No accounting for China's cadres
There is a long history in China of local government officials putting a gloss on data so as not to anger the central leadership.
During Mao Zedong’s disastrous attempt at agricultural reform, the Great Leap Forward in the 1950s in which at least 20 million died of starvation, one problem was that frightened cadres in the provinces were sending false information to the central government to make things look good.
China’s nominal gross domestic product (GDP) hit 51.9 trillion yuan (€6.2 trillion) last year, which gives a growth rate of 7.8 per cent for the year – the slowest in 13 years, according to the National Bureau of Statistics.

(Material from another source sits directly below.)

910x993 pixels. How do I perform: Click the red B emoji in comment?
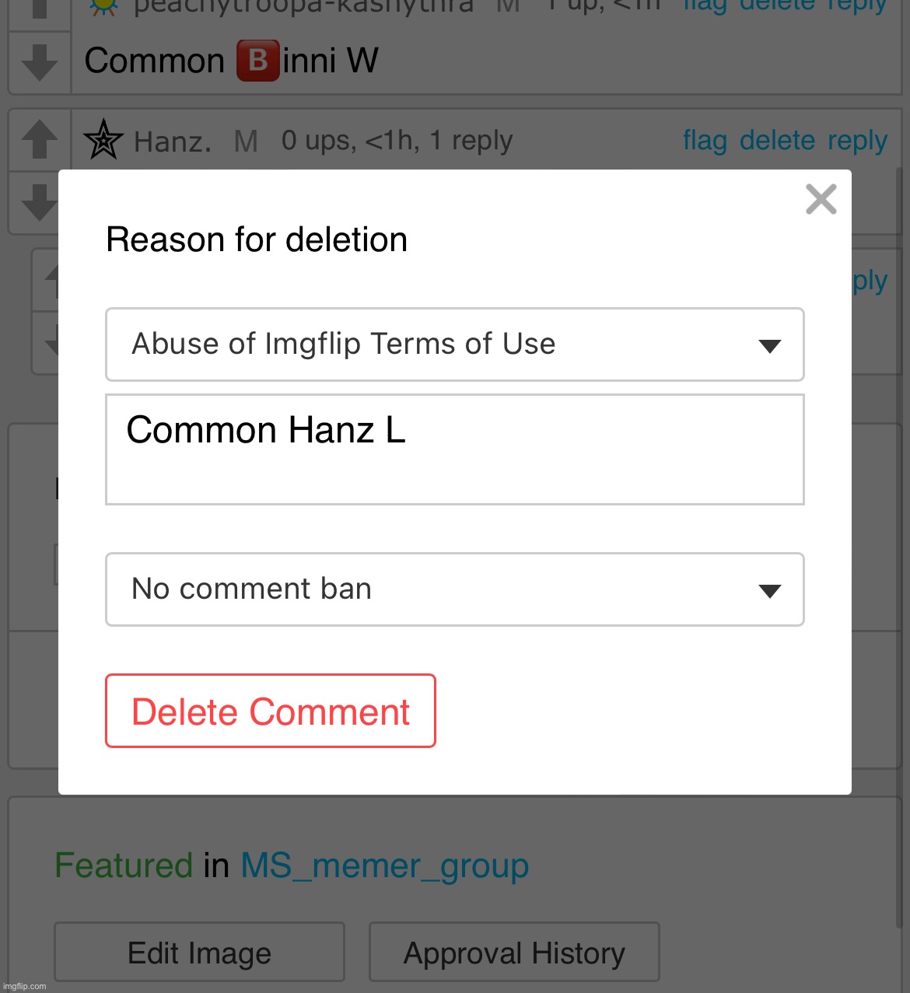click(258, 61)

Compare this to the latest economic output figures for the sum of all its provinces, however, and you have a different sum.

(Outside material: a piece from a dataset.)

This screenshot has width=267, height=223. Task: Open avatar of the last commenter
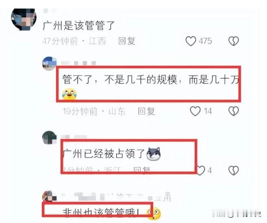pos(50,196)

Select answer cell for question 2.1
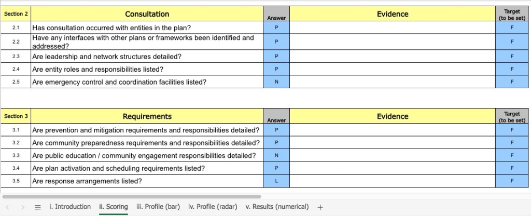tap(276, 28)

The data from the provinces came in at 57.69 trillion yuan. That’s a gap of nearly 5.8 trillion renminbi.
The China Youth Daily says the disparity occurs because cadres are rewarded with promotion and bonuses for achieving high growth.
Government analysts concede that gaps occur, and said national accounting often eliminates repeated calculations made by local governments.
Zhu Baoliang, an economist at the State Information Centre, a think tank under the auspices of the National Development and Reform Commission, said the central government is aware local governments can tend to inflate data.
For the record, 24 regions have set their growth target for 2013 at about 10 per cent or more, and seven have targeted less than 10 per cent, one more than in 2012. The government expects about 8 per cent.